SUPPLIED DATA:
***
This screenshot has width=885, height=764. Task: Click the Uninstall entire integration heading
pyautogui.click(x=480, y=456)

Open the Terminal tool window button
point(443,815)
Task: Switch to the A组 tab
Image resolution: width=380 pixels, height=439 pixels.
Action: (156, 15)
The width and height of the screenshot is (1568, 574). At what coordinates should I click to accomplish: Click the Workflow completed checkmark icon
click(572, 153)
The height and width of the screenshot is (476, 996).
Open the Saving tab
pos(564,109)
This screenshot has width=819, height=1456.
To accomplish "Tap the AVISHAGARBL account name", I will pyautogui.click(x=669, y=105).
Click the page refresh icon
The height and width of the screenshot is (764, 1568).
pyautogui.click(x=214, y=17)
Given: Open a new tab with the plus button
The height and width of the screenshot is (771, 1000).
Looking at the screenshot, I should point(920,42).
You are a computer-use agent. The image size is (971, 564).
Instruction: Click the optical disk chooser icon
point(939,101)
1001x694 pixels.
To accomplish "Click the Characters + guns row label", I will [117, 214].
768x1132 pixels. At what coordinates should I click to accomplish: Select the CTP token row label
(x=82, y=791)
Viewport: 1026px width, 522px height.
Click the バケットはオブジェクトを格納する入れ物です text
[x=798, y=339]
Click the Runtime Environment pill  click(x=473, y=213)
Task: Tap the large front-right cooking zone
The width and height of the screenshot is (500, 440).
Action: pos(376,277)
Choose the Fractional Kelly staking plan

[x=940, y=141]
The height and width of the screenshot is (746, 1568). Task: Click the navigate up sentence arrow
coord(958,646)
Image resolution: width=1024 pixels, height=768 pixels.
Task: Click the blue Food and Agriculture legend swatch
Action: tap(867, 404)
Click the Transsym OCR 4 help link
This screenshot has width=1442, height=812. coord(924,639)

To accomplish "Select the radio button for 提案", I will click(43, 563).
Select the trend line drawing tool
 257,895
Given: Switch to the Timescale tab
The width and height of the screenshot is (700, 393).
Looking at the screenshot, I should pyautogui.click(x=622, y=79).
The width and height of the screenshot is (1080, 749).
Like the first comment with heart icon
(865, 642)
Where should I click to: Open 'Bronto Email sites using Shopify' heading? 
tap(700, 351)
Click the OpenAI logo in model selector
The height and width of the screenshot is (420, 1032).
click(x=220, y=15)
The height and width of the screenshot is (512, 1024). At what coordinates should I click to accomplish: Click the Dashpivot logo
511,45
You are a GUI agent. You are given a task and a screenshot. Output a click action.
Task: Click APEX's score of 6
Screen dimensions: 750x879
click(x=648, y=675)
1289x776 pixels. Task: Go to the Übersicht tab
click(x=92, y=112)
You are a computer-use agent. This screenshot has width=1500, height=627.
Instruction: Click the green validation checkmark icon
***
GOAL: Rewrite all the data above, replacing "tab" with "panel" everywhere and leaving everything else unchanged.

THE OUTPUT:
This screenshot has width=885, height=764. Task: Click the Uninstall entire integration heading
pyautogui.click(x=480, y=456)

Open the Terminal tool window button
point(443,815)
Task: Switch to the A组 panel
Image resolution: width=380 pixels, height=439 pixels.
Action: (156, 15)
The width and height of the screenshot is (1568, 574). At what coordinates should I click to accomplish: Click the Workflow completed checkmark icon
click(572, 153)
The height and width of the screenshot is (476, 996).
Open the Saving panel
pos(564,109)
This screenshot has width=819, height=1456.
To accomplish "Tap the AVISHAGARBL account name", I will pyautogui.click(x=669, y=105).
Click the page refresh icon
The height and width of the screenshot is (764, 1568).
pyautogui.click(x=214, y=17)
Given: Open a new panel with the plus button
The height and width of the screenshot is (771, 1000).
Looking at the screenshot, I should point(920,42).
You are a computer-use agent. The image size is (971, 564).
Instruction: Click the optical disk chooser icon
point(939,101)
1001x694 pixels.
To accomplish "Click the Characters + guns row label", I will [117, 214].
768x1132 pixels. At what coordinates should I click to accomplish: Select the CTP token row label
(x=82, y=791)
Viewport: 1026px width, 522px height.
Click the バケットはオブジェクトを格納する入れ物です text
[x=798, y=339]
Click the Runtime Environment pill  click(x=473, y=213)
Task: Tap the large front-right cooking zone
The width and height of the screenshot is (500, 440).
Action: pos(376,277)
Choose the Fractional Kelly staking plan

[x=940, y=141]
The height and width of the screenshot is (746, 1568). Task: Click the navigate up sentence arrow
coord(958,646)
Image resolution: width=1024 pixels, height=768 pixels.
Task: Click the blue Food and Agriculture legend swatch
Action: tap(867, 404)
Click the Transsym OCR 4 help link
This screenshot has width=1442, height=812. coord(924,639)

To accomplish "Select the radio button for 提案", I will click(43, 563).
Select the trend line drawing tool
 257,895
Given: Switch to the Timescale panel
The width and height of the screenshot is (700, 393).
Looking at the screenshot, I should pyautogui.click(x=622, y=79).
The width and height of the screenshot is (1080, 749).
Like the first comment with heart icon
(865, 642)
Where should I click to: Open 'Bronto Email sites using Shopify' heading? 
tap(700, 351)
Click the OpenAI logo in model selector
The height and width of the screenshot is (420, 1032).
click(x=220, y=15)
The height and width of the screenshot is (512, 1024). At what coordinates should I click to accomplish: Click the Dashpivot logo
511,45
You are a GUI agent. You are given a task and a screenshot. Output a click action.
Task: Click APEX's score of 6
Screen dimensions: 750x879
click(x=648, y=675)
1289x776 pixels. Task: Go to the Übersicht panel
click(x=92, y=112)
You are a computer-use agent. This screenshot has width=1500, height=627.
Instruction: Click the green validation checkmark icon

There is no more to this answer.